Consecutive children undergoing primary RALP from 10/2013 to 9/2015 were retrospectively identified. Data collected included patient demographics, stent type and duration, postoperative complications, and operative success. To control for confounding by indication for EPU stent, propensity score weighting was used to balance baseline covariates. Weighted regression analyses compared between-group differences in study outcomes.
At median follow-up of 12.3 months, 44 and 17 patients underwent DJ and EPU stenting, respectively. At baseline, DJ stent patients were older than EPU stent patients (median 7.7 vs 1.2 years, P = 0.01) and were less likely to be on postoperative antibiotic prophylaxis (25 vs 76%, P < 0.001). After weighting, these differences disappeared. All EPU stents were removed in the outpatient clinic; all DJ stents were removed under anesthesia. On weighted regression analyses (Summary Fig.), EPU stents had no different associations than DJ stents with operative success (95 vs 94%, between-group difference 1%, 95% CI -11, 13; P = 0.86), complications, or operative time, but did have 0.6 of a day more hospitalization (95% CI 0.04, 1.2; P = 0.04).

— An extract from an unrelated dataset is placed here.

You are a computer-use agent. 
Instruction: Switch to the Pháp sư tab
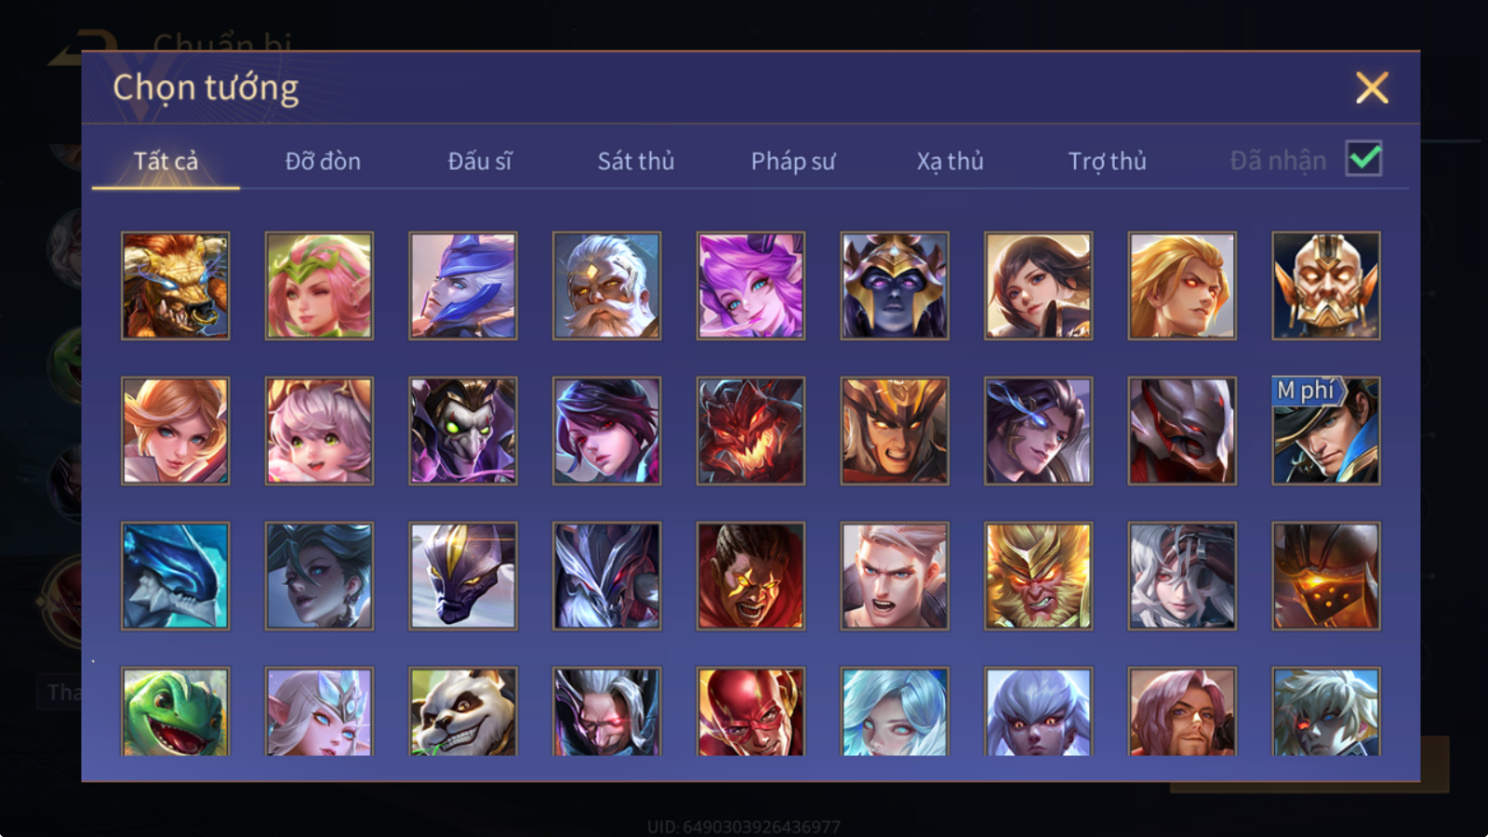(x=793, y=161)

Patients receiving EPU stents were different at baseline from those receiving DJ stents. After propensity score weighting balanced these covariates, EPU stents were associated with similar operative success, complications, and operative time to DJ stents. Further study is warranted in larger prospective cohorts.
Use of EPU stents provided a viable alternative, particularly in younger patients, to DJ stenting with comparable success and complications, while avoiding the need for an additional anesthetic.
肾盂成形术后,可选择留置内部双 J(DJ)输尿管支架或外部化肾盂输尿管(EPU)支架,这可以避免膀胱症状和支架取出带来的额外麻醉暴露。然而,对于原发性小儿机器人辅助腹腔镜肾盂成形术(RALP)后,缺乏比较性的结果研究。
比较 EPU 支架与 DJ 支架在 RALP 后的手术成功率、手术时间、住院时间和术后并发症。
回顾性地确定了 2013 年 10 月至 2015 年 9 月期间接受原发性 RALP 的连续患儿。收集的数据包括患者人口统计学、支架类型和留置时间、术后并发症和手术成功率。为了控制 EPU 支架指征的混杂因素,使用倾向评分加权来平衡基线协变量。加权回归分析比较了组间研究结果的差异。
中位随访 12.3 个月时,44 例患者接受 DJ 支架留置,17 例患者接受 EPU 支架留置。在基线时,DJ 支架患者比 EPU 支架患者年龄更大(中位数 7.7 岁比 1.2 岁,P=0.01),术后接受抗生素预防治疗的可能性更小(25%比 76%,P<0.001)。经过加权后,这些差异消失了。所有 EPU 支架均在门诊诊所中取出,所有 DJ 支架均在全身麻醉下取出。在加权回归分析(总结图)中,EPU 支架与 DJ 支架在手术成功率(95%比 94%,组间差异 1%,95%CI-11,13;P=0.86)、并发症或手术时间方面无差异,但住院时间延长了 0.6 天(95%CI 0.04,1.2;P=0.04)。
接受 EPU 支架的患者与接受 DJ 支架的患者在基线时存在差异。经过倾向评分加权平衡这些协变量后,EPU 支架与 DJ 支架相比,手术成功率、并发症和手术时间相似。需要在更大的前瞻性队列中进一步研究。
使用 EPU 支架是一种可行的替代方法,特别是在年轻患者中,与 DJ 支架留置相比,成功率和并发症相似,同时避免了额外麻醉的需要。